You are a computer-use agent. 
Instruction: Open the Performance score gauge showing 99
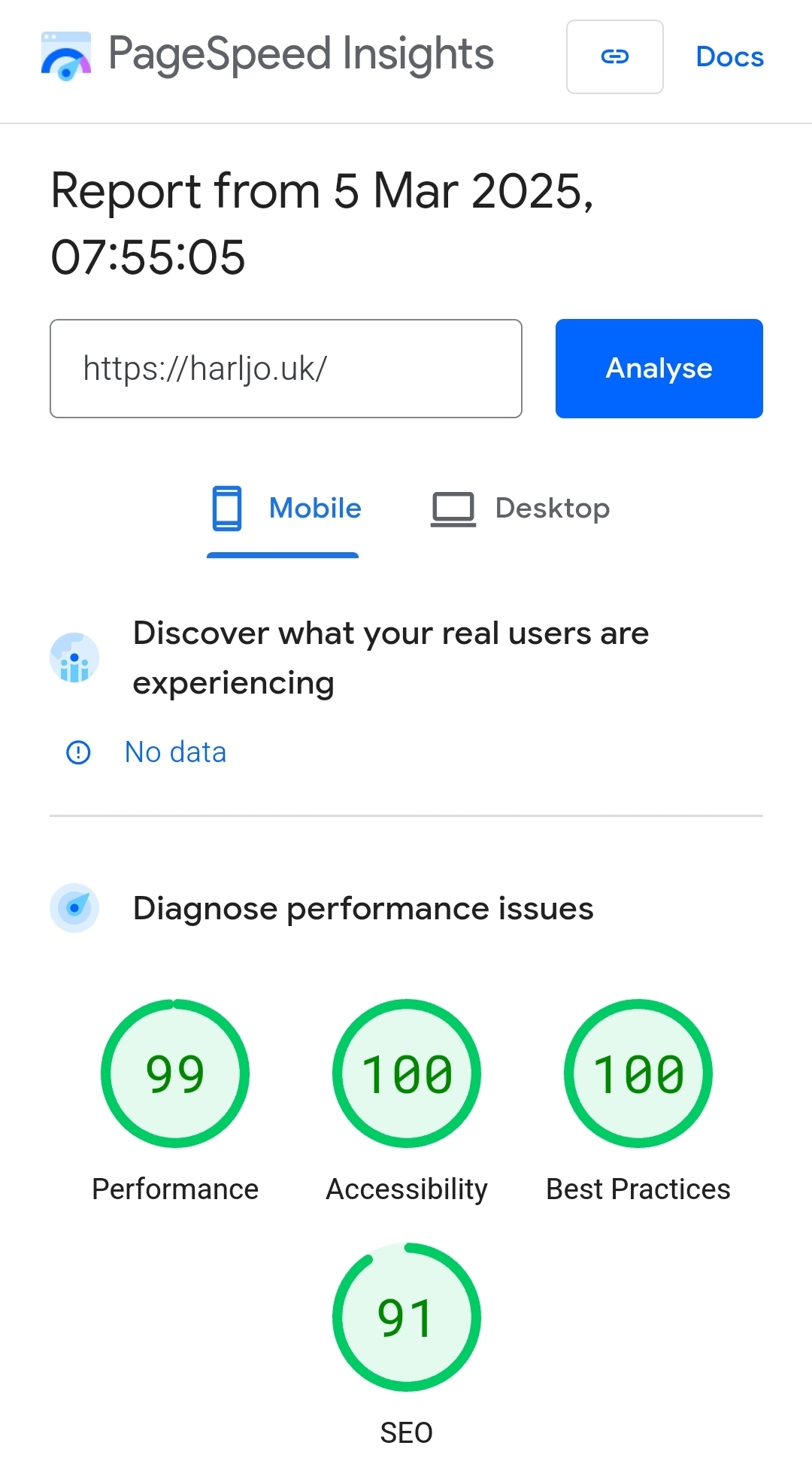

═══

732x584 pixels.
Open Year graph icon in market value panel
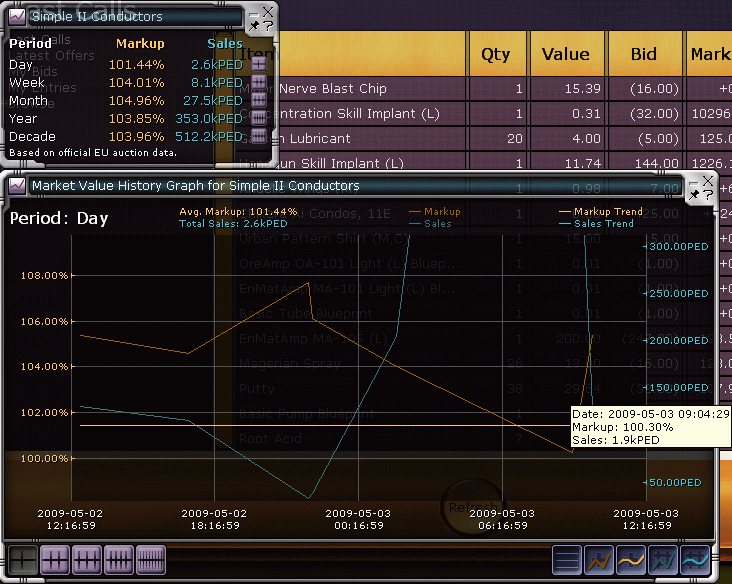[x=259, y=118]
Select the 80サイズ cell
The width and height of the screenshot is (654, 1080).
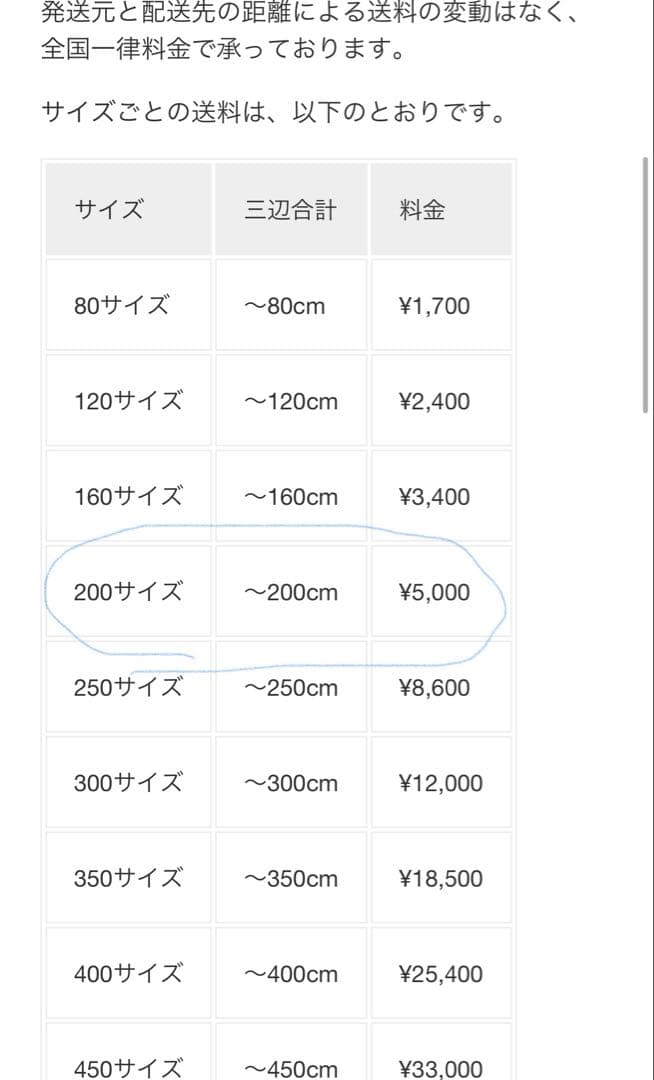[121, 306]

═══

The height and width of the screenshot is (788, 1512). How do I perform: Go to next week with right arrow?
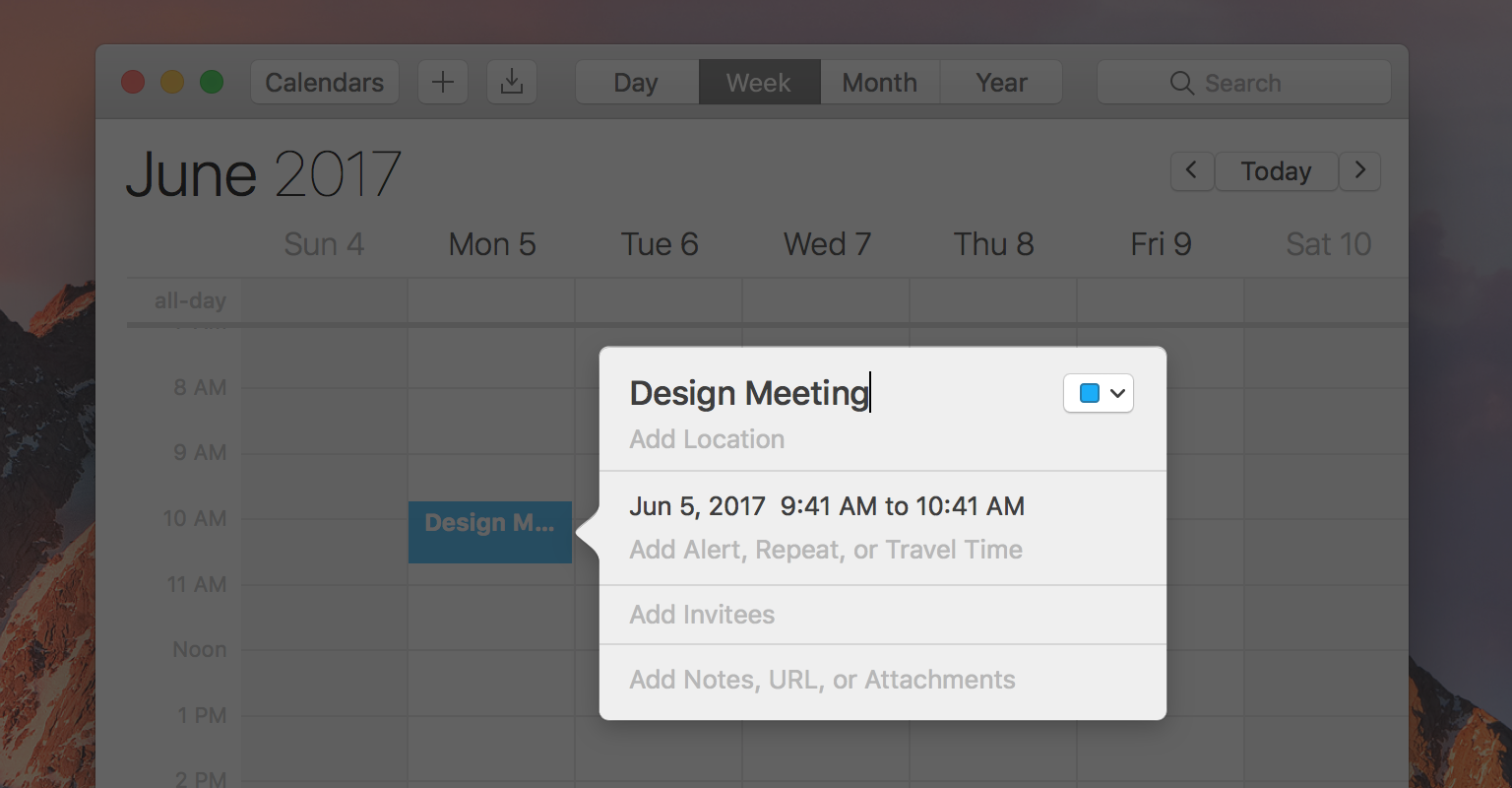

═══

Task to complete: For this exercise, please output exactly the lines above starting at the line with "You are a computer-use agent." and ending at the line with "Instruction: Open the", ends included.

Exercise solution:
You are a computer-use agent. 
Instruction: Open the Performance score gauge showing 99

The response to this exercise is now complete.